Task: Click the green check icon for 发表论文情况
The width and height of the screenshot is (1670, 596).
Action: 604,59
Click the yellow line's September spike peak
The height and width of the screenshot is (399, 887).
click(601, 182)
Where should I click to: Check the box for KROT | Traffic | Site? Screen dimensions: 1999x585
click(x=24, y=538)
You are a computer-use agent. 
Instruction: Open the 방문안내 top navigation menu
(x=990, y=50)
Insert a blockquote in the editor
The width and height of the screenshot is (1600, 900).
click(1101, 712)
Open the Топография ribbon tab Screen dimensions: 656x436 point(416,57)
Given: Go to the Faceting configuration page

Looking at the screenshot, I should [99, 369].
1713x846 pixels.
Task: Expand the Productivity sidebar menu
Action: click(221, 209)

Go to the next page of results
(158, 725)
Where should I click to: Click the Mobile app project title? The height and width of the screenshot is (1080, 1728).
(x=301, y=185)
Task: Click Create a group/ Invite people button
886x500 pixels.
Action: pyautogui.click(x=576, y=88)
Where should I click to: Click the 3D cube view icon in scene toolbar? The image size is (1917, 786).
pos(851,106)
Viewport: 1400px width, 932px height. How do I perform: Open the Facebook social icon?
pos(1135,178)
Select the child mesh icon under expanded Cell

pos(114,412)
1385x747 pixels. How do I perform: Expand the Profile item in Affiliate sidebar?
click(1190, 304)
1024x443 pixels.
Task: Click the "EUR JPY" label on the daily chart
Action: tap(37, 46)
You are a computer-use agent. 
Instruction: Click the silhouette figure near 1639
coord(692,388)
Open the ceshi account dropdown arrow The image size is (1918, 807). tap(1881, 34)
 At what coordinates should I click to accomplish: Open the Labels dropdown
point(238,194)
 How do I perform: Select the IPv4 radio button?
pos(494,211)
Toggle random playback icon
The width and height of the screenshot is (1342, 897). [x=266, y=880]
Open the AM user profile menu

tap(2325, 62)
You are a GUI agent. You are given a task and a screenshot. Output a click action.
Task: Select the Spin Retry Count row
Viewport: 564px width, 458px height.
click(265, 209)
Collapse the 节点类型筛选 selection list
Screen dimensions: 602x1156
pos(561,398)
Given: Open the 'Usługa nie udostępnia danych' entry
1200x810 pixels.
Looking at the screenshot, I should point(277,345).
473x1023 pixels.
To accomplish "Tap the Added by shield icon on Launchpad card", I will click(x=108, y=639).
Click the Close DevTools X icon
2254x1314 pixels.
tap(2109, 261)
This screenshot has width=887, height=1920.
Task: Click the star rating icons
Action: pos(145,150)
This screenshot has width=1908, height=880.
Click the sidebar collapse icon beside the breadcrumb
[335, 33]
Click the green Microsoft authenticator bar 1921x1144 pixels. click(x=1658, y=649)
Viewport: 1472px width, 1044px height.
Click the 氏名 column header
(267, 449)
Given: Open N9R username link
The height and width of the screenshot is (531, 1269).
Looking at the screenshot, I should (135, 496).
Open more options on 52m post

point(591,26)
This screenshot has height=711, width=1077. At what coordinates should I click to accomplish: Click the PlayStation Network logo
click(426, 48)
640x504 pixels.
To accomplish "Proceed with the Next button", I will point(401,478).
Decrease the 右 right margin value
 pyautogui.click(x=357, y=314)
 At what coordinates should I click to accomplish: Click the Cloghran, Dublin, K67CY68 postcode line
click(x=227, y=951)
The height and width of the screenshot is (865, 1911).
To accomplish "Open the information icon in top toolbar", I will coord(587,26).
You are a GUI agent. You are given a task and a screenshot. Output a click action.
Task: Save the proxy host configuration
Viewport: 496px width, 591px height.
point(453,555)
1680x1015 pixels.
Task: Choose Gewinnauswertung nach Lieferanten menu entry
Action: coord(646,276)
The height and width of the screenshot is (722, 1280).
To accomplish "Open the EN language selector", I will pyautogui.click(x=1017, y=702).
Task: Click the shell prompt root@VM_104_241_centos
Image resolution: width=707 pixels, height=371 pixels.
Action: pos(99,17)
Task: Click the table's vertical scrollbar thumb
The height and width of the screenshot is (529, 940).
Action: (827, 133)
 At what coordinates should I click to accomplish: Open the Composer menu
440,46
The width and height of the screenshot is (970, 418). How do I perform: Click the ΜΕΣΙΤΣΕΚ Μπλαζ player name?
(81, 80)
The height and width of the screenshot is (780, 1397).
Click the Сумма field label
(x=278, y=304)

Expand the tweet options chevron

□ □ □ □

## Requirement
In the data above, find each line where the string "will" appears, then copy it.

## Written reply
To accomplish "Tap the Added by shield icon on Launchpad card", I will click(x=108, y=639).
To accomplish "Proceed with the Next button", I will point(401,478).
To accomplish "Open the information icon in top toolbar", I will coord(587,26).
To accomplish "Open the EN language selector", I will pyautogui.click(x=1017, y=702).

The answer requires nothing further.